Balzò giù dalla panchina e si avvicinò fino a trovarsi a pochi centimetri da lui. Lo guardò fisso mentre prendeva un ultimo tiro abbondante dalla sigaretta, e poi gli soffiò il fumo in faccia, facendolo strizzare gli occhi e tossicchiare. Non sapeva perché l'aveva fatto, in realtà. Forse era che le sue reazioni lo divertivano ancora a distanza di anni, o forse che gli andava e basta.
Si spostò a buttare la cicca nel cestino accanto alla panchina e tornò a fissarlo per un po', in silenzio. Giusto per godersi il suo sguardo intimidito vagare da lui all'ambiente circostante e infine ai suoi piedi. Poteva convincersi di essere cambiato quanto voleva, ma in sua presenza si sentiva ancora in soggezione e questo, avere dopotutto ancora qualche controllo su di lui, lo compiaceva.
«Picchiamoci».
«... Eh?»
«Picchiamoci». Si scrocchiò i polsi. «Come ai vecchi tempi».
Il coglione sgranò gli occhi e balbettò qualcosa del tipo che non gli sembrava il caso.
«Non te lo sto chiedendo».
Ignorò le sue obiezioni, che erano anche giuste e sensate. Ormai aveva deciso e non sarebbe tornato indietro, alle conseguenze avrebbe pensato dopo. E poi quei discorsi da buonista e pacifista del cazzo non facevano altro che fargli ribollire il sangue nelle vene.
Allungò le mani, in preda al familiare formicolio, e lo spinse indietro. Lo fece incespicare ma per sfortuna non abbastanza per cadere.
«Picchiamoci. Avanti, reagisci, fa' qualcosa, dannazione!» alzò la voce.
«Non voglio... Non voglio che nessuno dei due si faccia male».
«Hah?!» a quel punto esplose. Ormai stava urlando. Lo spinse di nuovo. «Ma ti senti quando parli?! Quindi se uno ti punta un coltello addosso, tu al posto di difenderti gli vai incontro, e magari già che ci sei ti ammazzi da solo?!»
«Non voglio farti male, Katsuki».
Che cazzo di risposta era?, si ritrovò a pensare per la seconda volta nel giro di nemmeno mezz'ora. Lo stronzo ragionava completamente al contrario.
Non poté evitare di ridere, una delle sue risate di scherno e, come amava chiamarle Faccia da Scemo, da sadico psicopatico. «Tu, fare del male a me? Semmai l'opposto». Come era e sarebbe sempre stato, avrebbe aggiunto, se solo non fosse stato interrotto.
«Non voglio, ma mi stai costringendo» Deku continuò a lamentarsi, a voce bassa. Però poi strinse lievemente i pugni e le labbra e lo guardò con una determinazione che mai aveva osato rivolgergli.
Quello fu l'apice. Prima si lagnava che non voleva, poi si preoccupava più per lui che per sé, e ora questo. Katsuki non capiva. Lo stava sfidando a sua volta? Credeva davvero di avere qualche possibilità contro di lui? Non capiva e ciò lo fece andare definitivamente in escandescenze.

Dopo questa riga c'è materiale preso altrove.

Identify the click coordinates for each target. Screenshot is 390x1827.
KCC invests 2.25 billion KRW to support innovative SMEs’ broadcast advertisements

Avvenne tutto in fretta. Sferrò un pugno verso Deku, che schivò, poi un altro e un altro ancora, fino a che lo colpì. O meglio, così credette, prima di ritrovarsi con la schiena a terra. Rimase esterrefatto per qualche attimo. Portò lo sguardo al suo braccio destro, a cui lui era ancora avvinghiato, e allora comprese. Il coglione non era poi così coglione. Aveva previsto le sue mosse e agito di conseguenza, con dei movimenti fluidi e inaspettati anche per un pugile.
«Corso di autodifesa» spiegò, come leggendogli la mente «Inoltre tu inizi sempre con un gancio destro. Scusa».
«Che cazzo ti scusi? E non è mica finita».
Stavolta fu lui a coglierlo alla sprovvista, alzandosi quel tanto che bastava per afferrarlo per il cappotto e atterrarlo a sua volta.
«Non ti hanno insegnato a non avere pietà per il tuo aggressore, hah?»
Iniziarono a rotolare e azzuffarsi tra le foglie secche del parco.
Non era più il MerDeku di prima, questo doveva riconoscerlo. Si era impegnato sul serio a cambiare e migliorarsi. Era anche diventato forte a sufficienza per tenergli testa. Lo aveva raggiunto di nuovo e ciò lo faceva rosicare, così come con i voti a scuola. Ma col cazzo che sarebbe bastato.
In breve riuscì a intrappolarlo sotto di sé con la schiena a terra: una gamba piegata in orizzontale a bloccare le sue, l'altra a bloccare un suo braccio, la mano sinistra a tenere fermo l'altro polso mentre la destra gli avvolgeva il collo.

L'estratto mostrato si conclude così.